━━ Provided records

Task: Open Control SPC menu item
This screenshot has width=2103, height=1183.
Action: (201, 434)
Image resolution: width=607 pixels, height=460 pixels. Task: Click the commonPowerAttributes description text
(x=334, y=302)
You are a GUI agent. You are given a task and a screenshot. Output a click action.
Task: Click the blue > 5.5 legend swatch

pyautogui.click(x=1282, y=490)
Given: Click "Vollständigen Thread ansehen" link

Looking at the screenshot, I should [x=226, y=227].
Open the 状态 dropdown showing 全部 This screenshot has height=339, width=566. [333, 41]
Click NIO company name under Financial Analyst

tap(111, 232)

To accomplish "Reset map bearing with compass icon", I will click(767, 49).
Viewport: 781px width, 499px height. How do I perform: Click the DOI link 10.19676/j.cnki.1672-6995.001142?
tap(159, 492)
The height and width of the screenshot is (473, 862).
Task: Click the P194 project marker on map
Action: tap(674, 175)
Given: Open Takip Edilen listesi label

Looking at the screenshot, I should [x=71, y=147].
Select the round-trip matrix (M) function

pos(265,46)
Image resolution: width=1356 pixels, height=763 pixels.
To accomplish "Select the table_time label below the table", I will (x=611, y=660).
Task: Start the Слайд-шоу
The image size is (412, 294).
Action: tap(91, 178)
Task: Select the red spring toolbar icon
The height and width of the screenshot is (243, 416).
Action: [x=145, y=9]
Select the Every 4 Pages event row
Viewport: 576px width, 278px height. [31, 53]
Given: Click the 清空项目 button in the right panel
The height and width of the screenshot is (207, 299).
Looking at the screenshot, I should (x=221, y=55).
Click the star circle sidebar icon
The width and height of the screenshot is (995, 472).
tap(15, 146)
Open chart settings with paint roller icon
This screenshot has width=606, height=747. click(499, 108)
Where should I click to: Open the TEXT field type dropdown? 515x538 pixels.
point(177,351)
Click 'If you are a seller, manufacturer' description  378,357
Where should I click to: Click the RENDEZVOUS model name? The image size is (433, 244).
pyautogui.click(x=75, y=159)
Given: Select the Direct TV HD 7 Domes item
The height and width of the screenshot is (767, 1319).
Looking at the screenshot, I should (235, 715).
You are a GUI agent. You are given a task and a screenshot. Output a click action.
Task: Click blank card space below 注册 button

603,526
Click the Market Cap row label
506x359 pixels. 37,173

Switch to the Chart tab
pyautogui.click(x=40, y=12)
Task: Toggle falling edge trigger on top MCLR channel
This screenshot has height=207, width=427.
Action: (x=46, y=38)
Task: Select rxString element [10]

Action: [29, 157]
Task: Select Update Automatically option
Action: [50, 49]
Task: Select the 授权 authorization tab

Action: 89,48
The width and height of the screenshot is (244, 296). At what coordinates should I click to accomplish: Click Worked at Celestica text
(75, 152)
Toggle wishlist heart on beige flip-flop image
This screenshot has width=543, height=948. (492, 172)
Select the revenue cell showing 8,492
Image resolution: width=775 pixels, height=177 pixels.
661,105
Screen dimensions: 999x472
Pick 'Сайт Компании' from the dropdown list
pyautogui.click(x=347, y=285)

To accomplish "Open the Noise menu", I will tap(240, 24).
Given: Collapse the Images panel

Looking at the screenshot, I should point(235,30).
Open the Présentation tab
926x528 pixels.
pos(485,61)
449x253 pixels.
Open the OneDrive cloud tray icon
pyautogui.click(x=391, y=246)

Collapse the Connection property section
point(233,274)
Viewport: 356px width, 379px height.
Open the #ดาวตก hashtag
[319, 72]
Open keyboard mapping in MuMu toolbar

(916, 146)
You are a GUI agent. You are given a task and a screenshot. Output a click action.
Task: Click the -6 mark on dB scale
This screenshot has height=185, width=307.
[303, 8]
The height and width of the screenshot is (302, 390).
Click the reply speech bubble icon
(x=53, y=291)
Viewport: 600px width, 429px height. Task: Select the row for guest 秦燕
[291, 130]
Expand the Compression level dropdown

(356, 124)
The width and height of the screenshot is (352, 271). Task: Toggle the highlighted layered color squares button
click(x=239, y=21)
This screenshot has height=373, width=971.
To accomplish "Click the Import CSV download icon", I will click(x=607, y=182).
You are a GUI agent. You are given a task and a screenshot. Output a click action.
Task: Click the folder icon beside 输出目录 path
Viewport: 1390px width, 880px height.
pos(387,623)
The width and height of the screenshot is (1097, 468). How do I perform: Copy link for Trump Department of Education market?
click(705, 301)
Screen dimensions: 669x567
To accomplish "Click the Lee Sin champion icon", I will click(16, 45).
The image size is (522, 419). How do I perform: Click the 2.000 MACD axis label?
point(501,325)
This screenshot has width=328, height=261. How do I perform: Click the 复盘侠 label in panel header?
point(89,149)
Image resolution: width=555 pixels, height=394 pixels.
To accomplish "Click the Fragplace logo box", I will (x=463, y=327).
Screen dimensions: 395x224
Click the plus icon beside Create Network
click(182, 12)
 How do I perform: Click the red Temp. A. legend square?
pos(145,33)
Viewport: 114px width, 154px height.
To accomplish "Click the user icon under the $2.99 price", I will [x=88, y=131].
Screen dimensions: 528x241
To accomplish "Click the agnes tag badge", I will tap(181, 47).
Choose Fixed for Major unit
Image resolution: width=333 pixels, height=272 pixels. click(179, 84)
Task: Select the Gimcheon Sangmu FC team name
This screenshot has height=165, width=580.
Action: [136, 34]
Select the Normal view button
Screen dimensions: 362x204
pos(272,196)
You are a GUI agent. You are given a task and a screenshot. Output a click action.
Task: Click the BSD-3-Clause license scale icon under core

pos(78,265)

━━━━

Take from the entries every line that has the string "menu".

Task: Open Control SPC menu item
To accomplish "Open the Noise menu", I will tap(240, 24).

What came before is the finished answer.